Trabajé un tiempo con mi padre hasta que mi madre abrió su restaurante. En el negocio
de “el Viejo” recibí el trato y el pago de un empelado más, sin gozar de ninguna
preferencia; mientras que en el de mi madre era el hijo mayor de la dueña.
Sin darme cuenta crecí en medio de dos personas ocupadas en cumplir sus sueños. Con
sus llamadas de atención y las advertencias hechas a tiempo me enseñaron lo
fundamental. Sin la demagogia de forzarme a ser sus amigos o la de meterse en otra
cosa diferente al rol de padres.
Cuando “Lau” vendió su restaurante se mudó a casa de mi madre, quien tenía otro
restaurante, La Lechonera, en la esquina de la calle 61 con carrera 46. Vivió a su lado
por más de quince años, disfrutando de aquella comida que le supo tan bien hasta la
muerte de ella en noviembre del 2000. “El Viejo” murió en septiembre de 2012 de la
enfermedad del olvido, al lado de Nidia, una novia que mantuvo escondida en su pasado.
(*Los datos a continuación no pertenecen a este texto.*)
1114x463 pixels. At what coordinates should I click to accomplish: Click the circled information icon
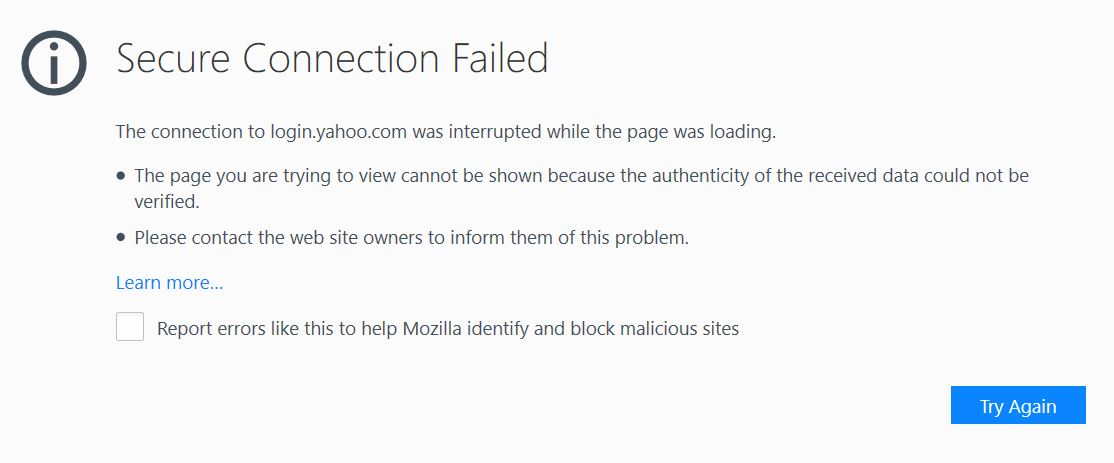[x=54, y=62]
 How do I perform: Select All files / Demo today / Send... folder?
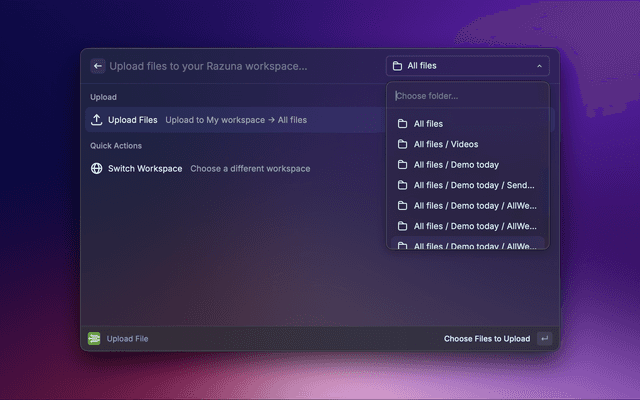(x=473, y=185)
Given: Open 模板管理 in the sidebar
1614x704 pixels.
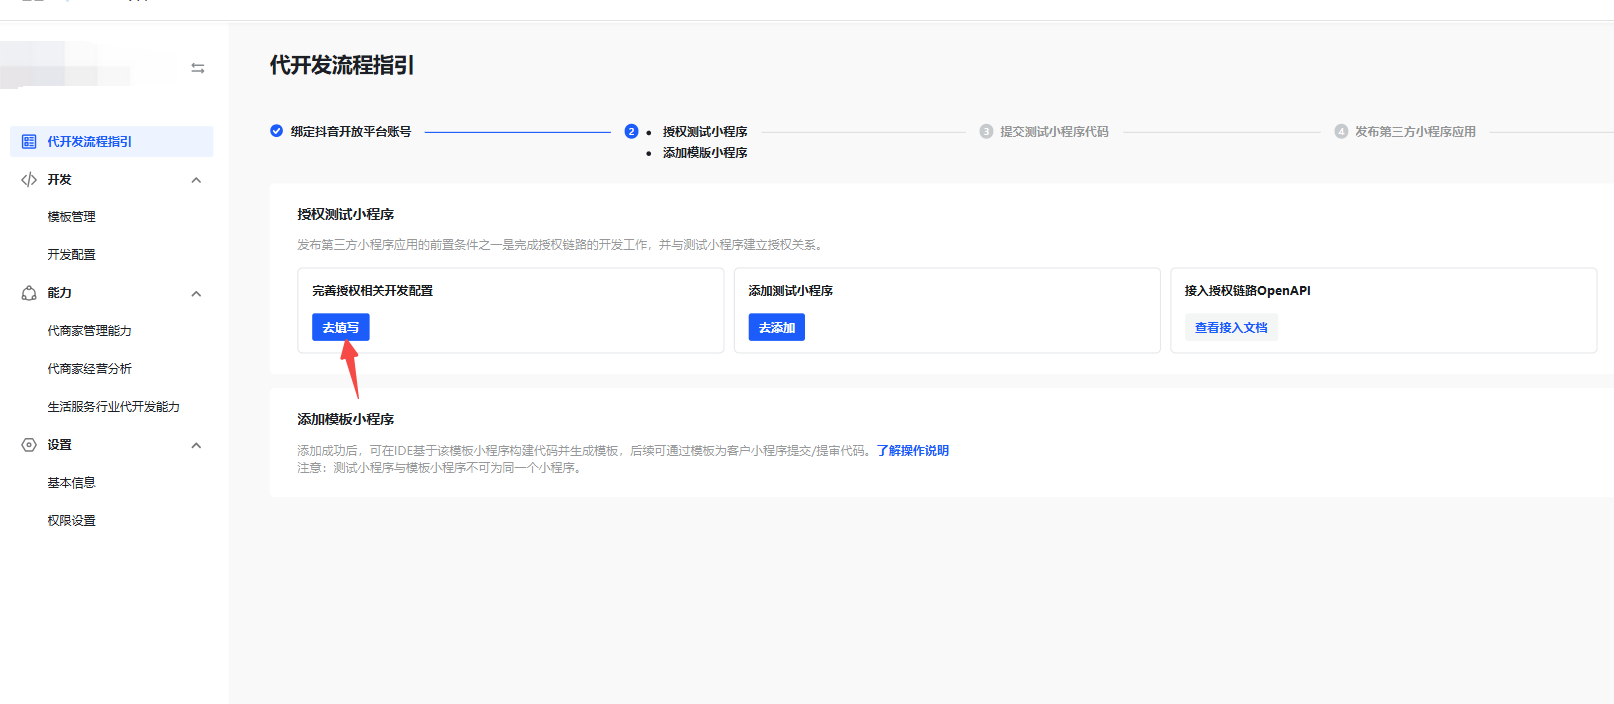Looking at the screenshot, I should (72, 217).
Con la muerte de ambos, mis hermanos, como debe ser, tomaron rumbos diferentes
pero nos quedó la herencia del buen sabor.
En los paladares de mis padres seguramente prevaleció siempre que pese a todo, la
buena sazón puede hacer que dos seres tan distintos puedan comprenderse y
considerarse de otra manera. Y por eso mismo, intuyeran que podrían soportar mejor sus
diferencias, compartiendo el deleite de una mesa bien servida, por el resto de sus vidas.
¿Qué otra cosa, sino el gusto, pudo mantenerlos unidos?
Mi padre a los 32 años, época en la que empezó a vivir con mi madre.
Mi madre a los 23 años, recién comenzando a vivir junto a mi padre.
Rosa y Laurentino, en una fiesta familiar circa 1994.
Bajada: Pese a sus diferencias, mi padre y mi madre, fueron capaces entender que
compartiendo lo que les gustaba comer podría ser otra de las formas de la felicidad.